[Records for this task — start]

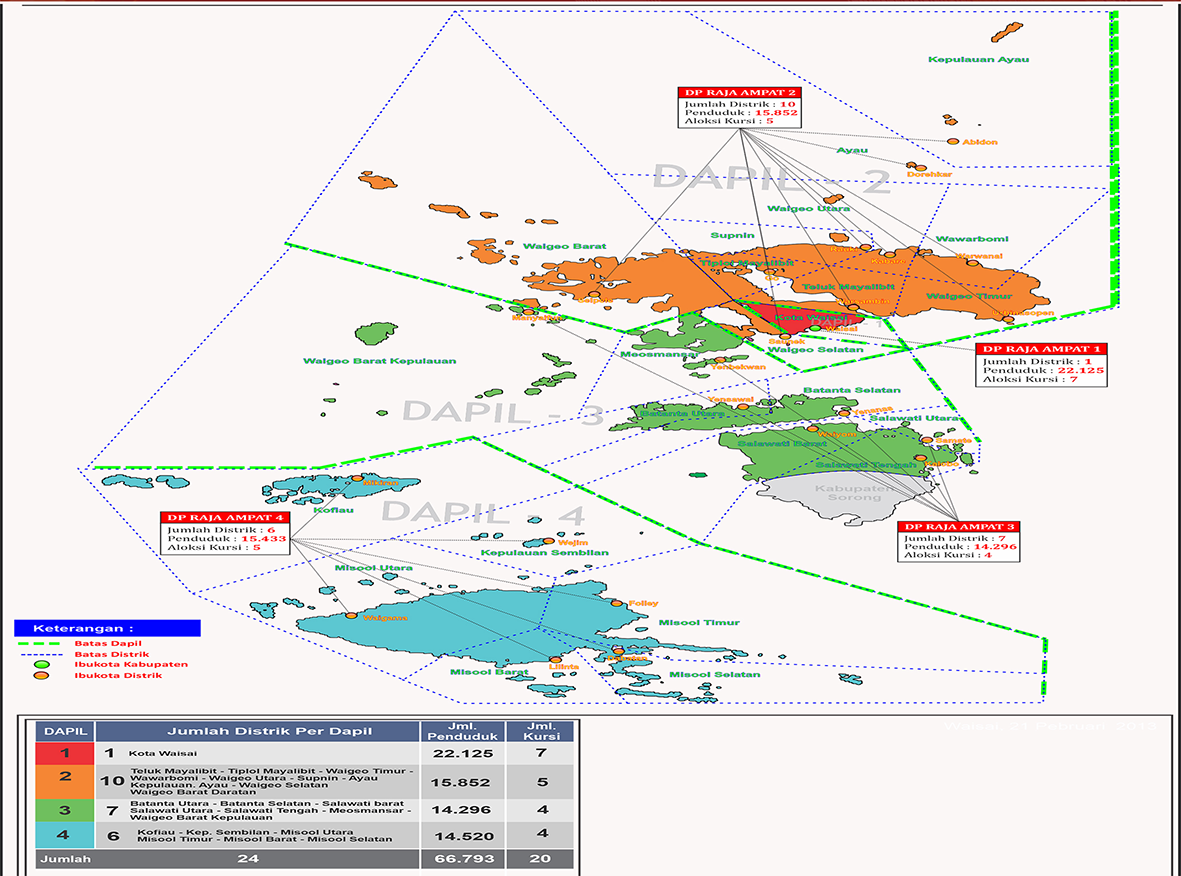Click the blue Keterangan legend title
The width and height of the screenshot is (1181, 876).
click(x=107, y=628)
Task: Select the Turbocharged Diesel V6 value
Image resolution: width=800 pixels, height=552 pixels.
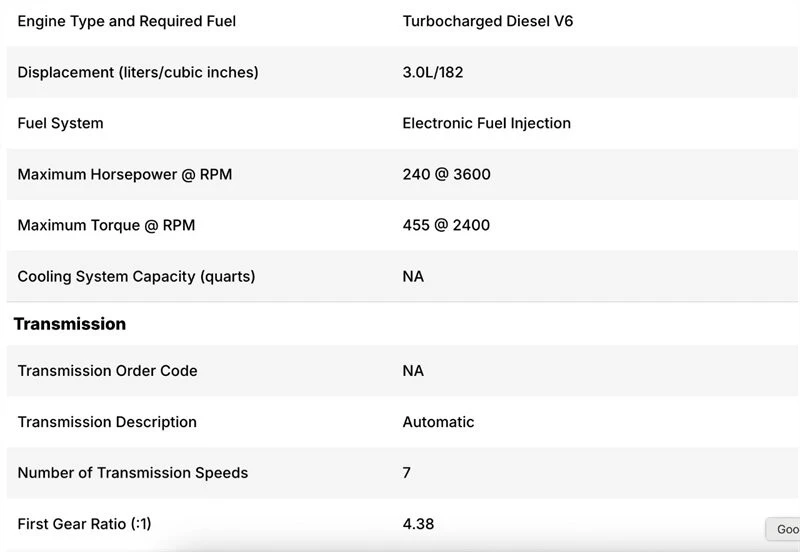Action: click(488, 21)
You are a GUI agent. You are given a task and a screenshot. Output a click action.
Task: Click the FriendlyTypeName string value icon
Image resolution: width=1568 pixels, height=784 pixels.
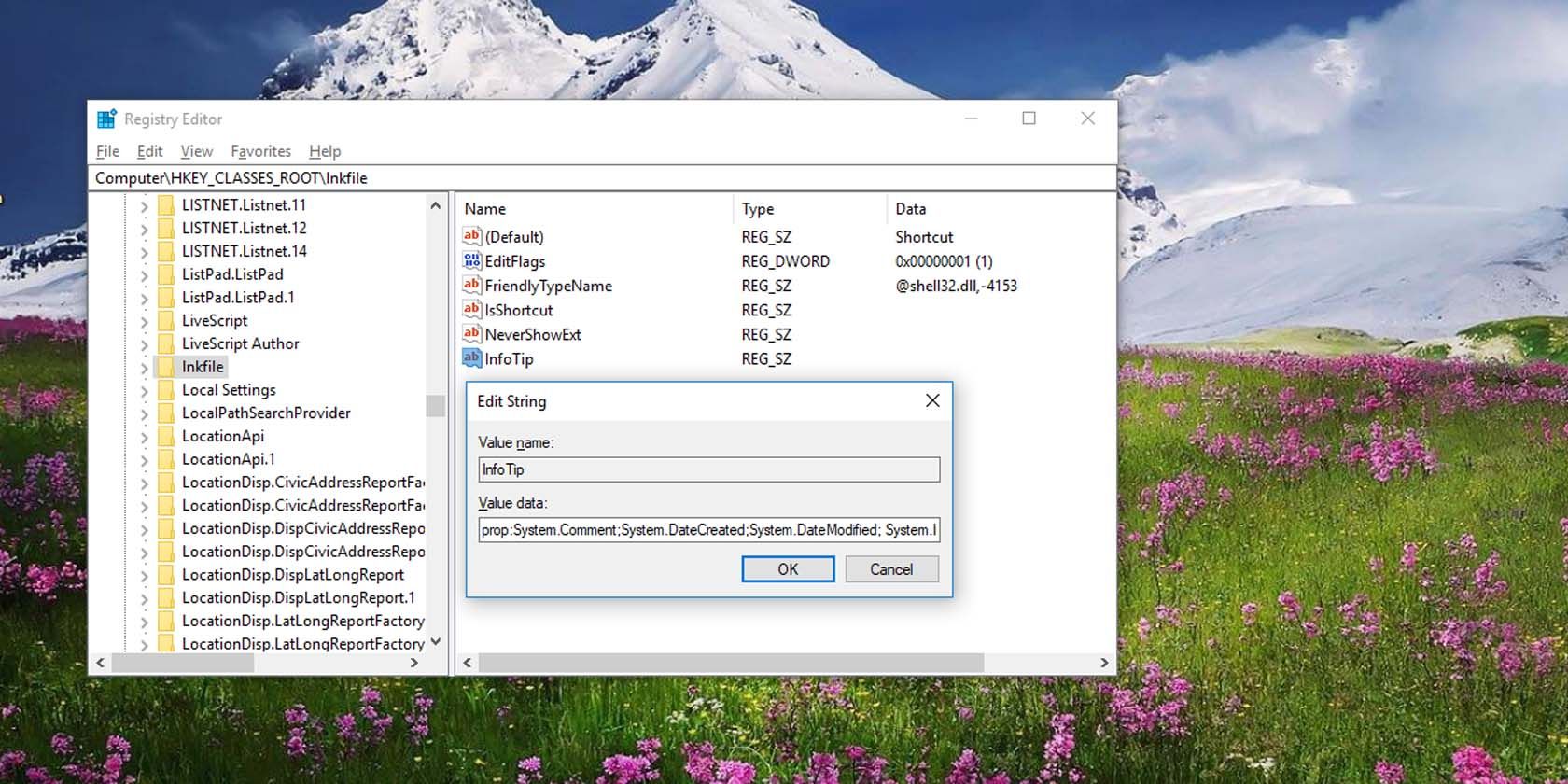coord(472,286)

[Records for this task — finish]

■ Task to complete: Leave the pictures aside and transcribe only the lines from the one holding "Image resolution: width=1568" through the final line of the records above.

■ Answer to this problem:
Image resolution: width=1568 pixels, height=784 pixels.
coord(472,286)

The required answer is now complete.